▶ **Estratto fornito**
□ □ □ □ □ □ □

La nixtamalizzazione e le sue radici
In America centrale, il mais è da millenni il centro delle diete indigene. Le popolazioni Maya, Azteche e Inca svilupparono una tecnica chiamata nixtamalizzazione che consiste nel cuocere i chicchi di mais con acqua e calce. Questo procedimento permette di rimuovere la cuticola esterna e liberare la niacina, ma anche di rendere i chicchi più digeribili e con un profilo nutrizionale molto più alto.
La nixtamalizzazione non solo preserva la qualità del mais, ma ne esalta anche i sapori e lo rende alla base di ricette fondamentali come le tortillas e le tamales. Questo metodo fu tramandato per generazioni, diventando un vero e proprio patrimonio culturale e alimentare, che ha permesso a queste civiltà di prosperare su una dieta ricca e bilanciata.

□ □ □ □ □ □ □

▶ **Righe fornite**
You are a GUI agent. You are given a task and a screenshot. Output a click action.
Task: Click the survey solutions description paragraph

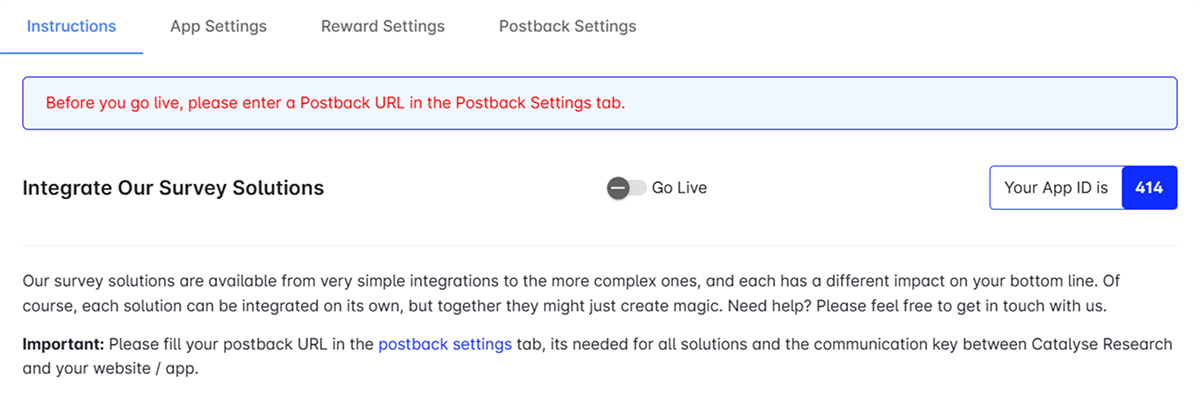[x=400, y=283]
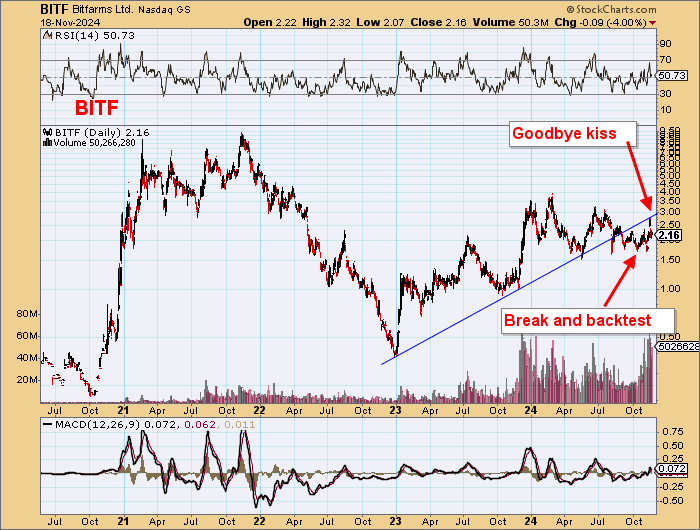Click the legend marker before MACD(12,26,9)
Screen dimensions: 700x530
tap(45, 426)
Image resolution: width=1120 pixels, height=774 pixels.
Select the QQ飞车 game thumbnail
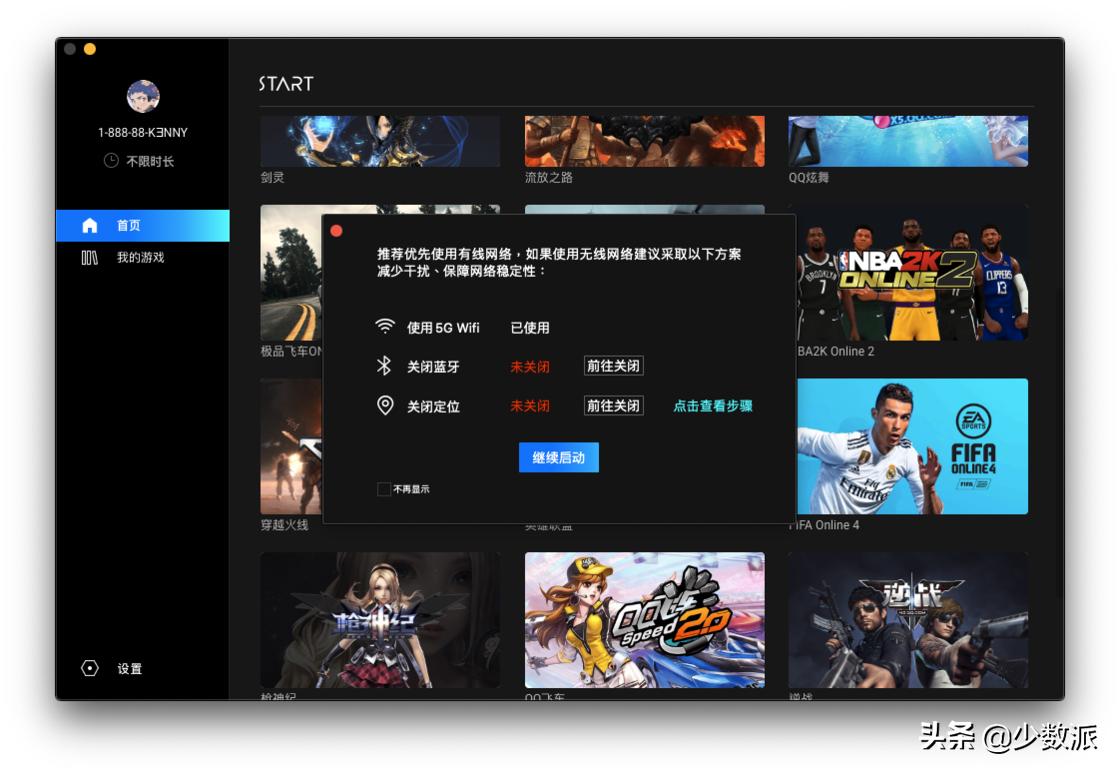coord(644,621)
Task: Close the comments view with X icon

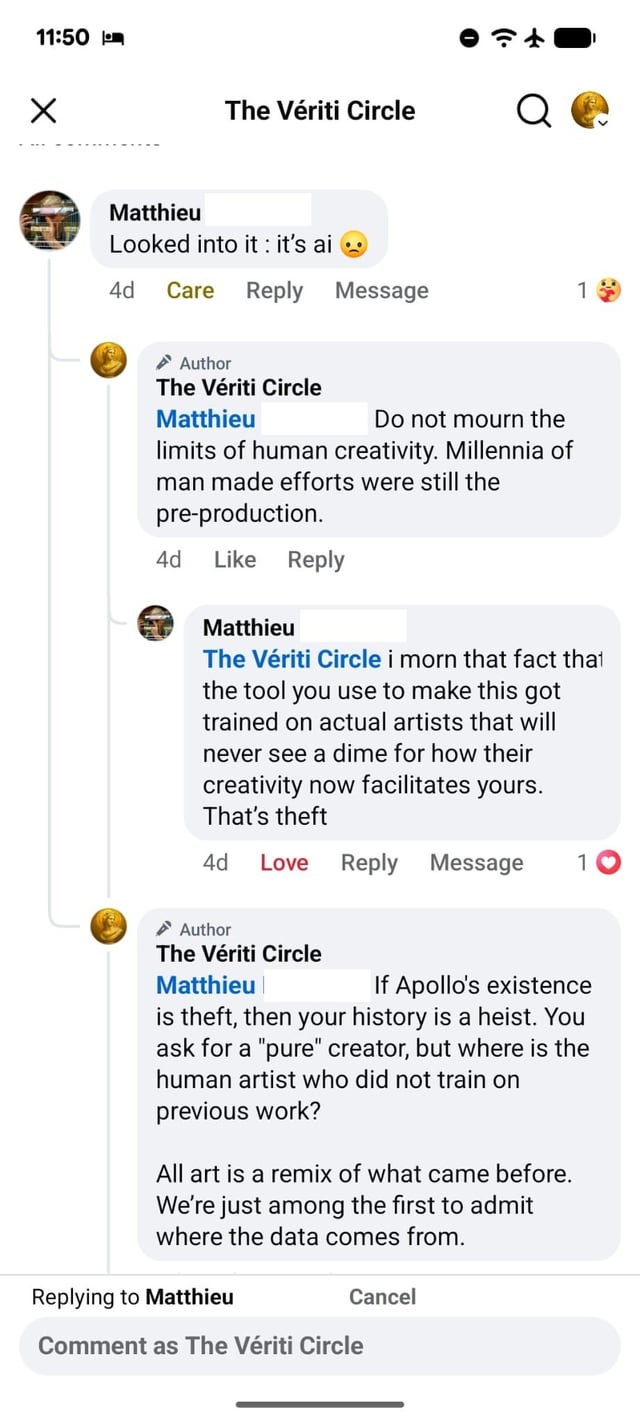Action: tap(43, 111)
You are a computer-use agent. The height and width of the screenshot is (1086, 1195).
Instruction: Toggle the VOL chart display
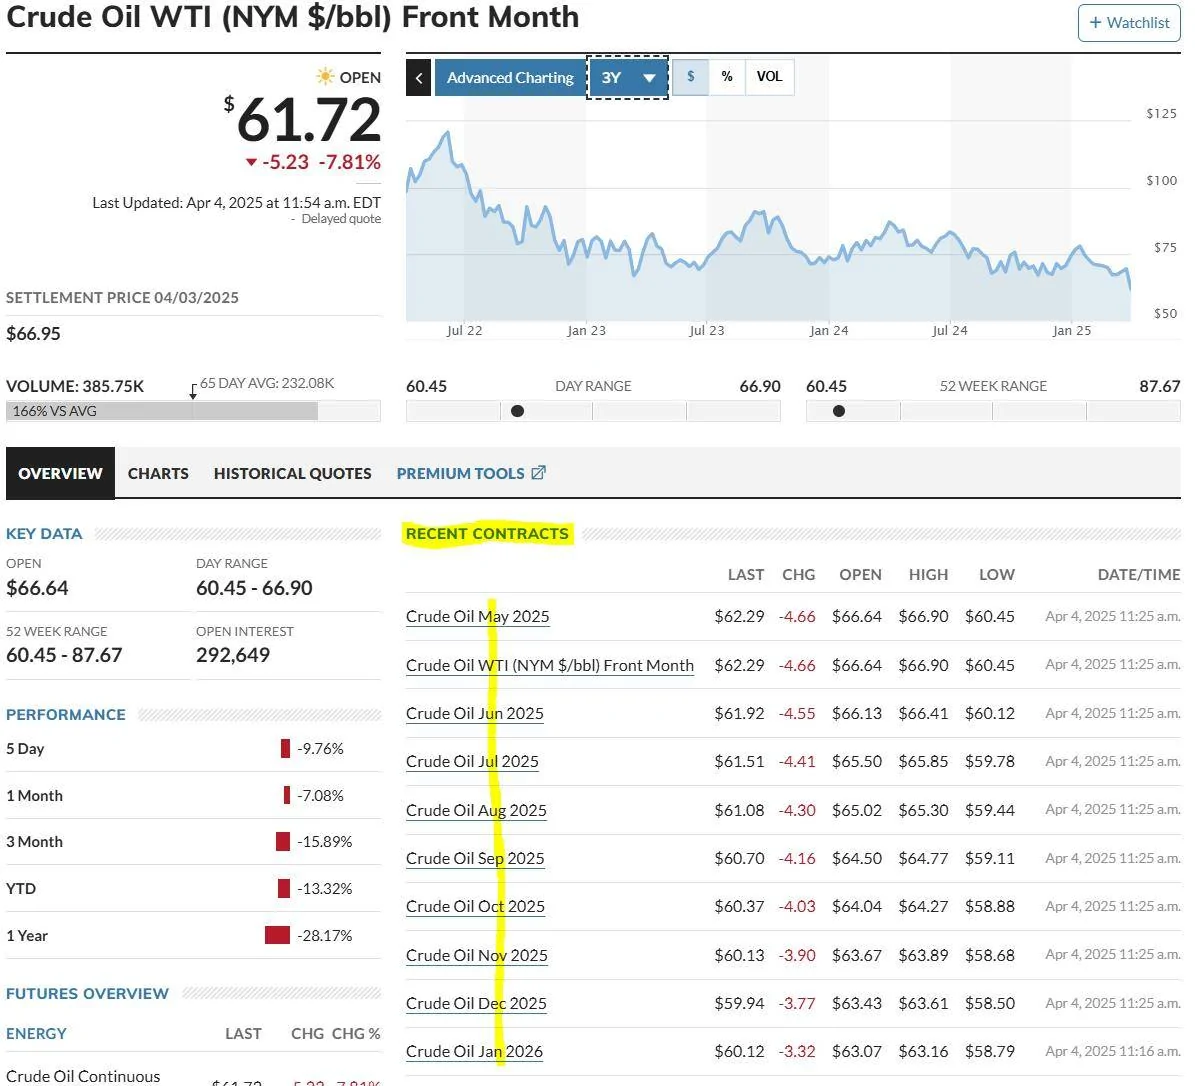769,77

□ □ □ □ □ □ □

▶ **Consegna A**
Nell'estratto sulla nixtamalizzazione, con che cosa vengono cotti i chicchi di mais?
▶ **Consegna B**
Prosegui il testo sulla nixtamalizzazione dal punto in cui termina.
Le righe sono materiale a sé, distinto dall'estratto sulla nixtamalizzazione.

▶ **Risposta A**
Con acqua e calce.

▶ **Risposta B**
Diversamente dall’Europa, dove il mais venne importato nel sedicesimo secolo dopo la scoperta dell’America, la conoscenza di questa tecnica andò perduta con il tempo. In Italia e in altri paesi europei il mais venne coltivato e consumato senza adattarne i metodi di lavorazione alle conoscenze indigene. Così quel che poteva essere un alimento prezioso divenne responsabile di malattie.
La storia del mais dimostra come l’alimentazione non dipenda solo dal cibo in sé, ma dalla capacità di manipolarlo e prepararlo correttamente. I popoli indigeni del centro america ci insegnano, senza retorica, che il sapere tradizionale poteva fare la differenza tra salute e malattia.
Il riscatto del mais: i liquori messicani che raccontano una storia di cultura e artigianalità in italia
Oggi il mais vive una nuova fase della sua storia, specie nel mondo delle bevande artigianali. Due prodotti messicani stanno conquistando i palati italiani grazie a una produzione che unisce rispetto delle tradizioni e qualità: Nixta licor de elote e il whisky Abasolo.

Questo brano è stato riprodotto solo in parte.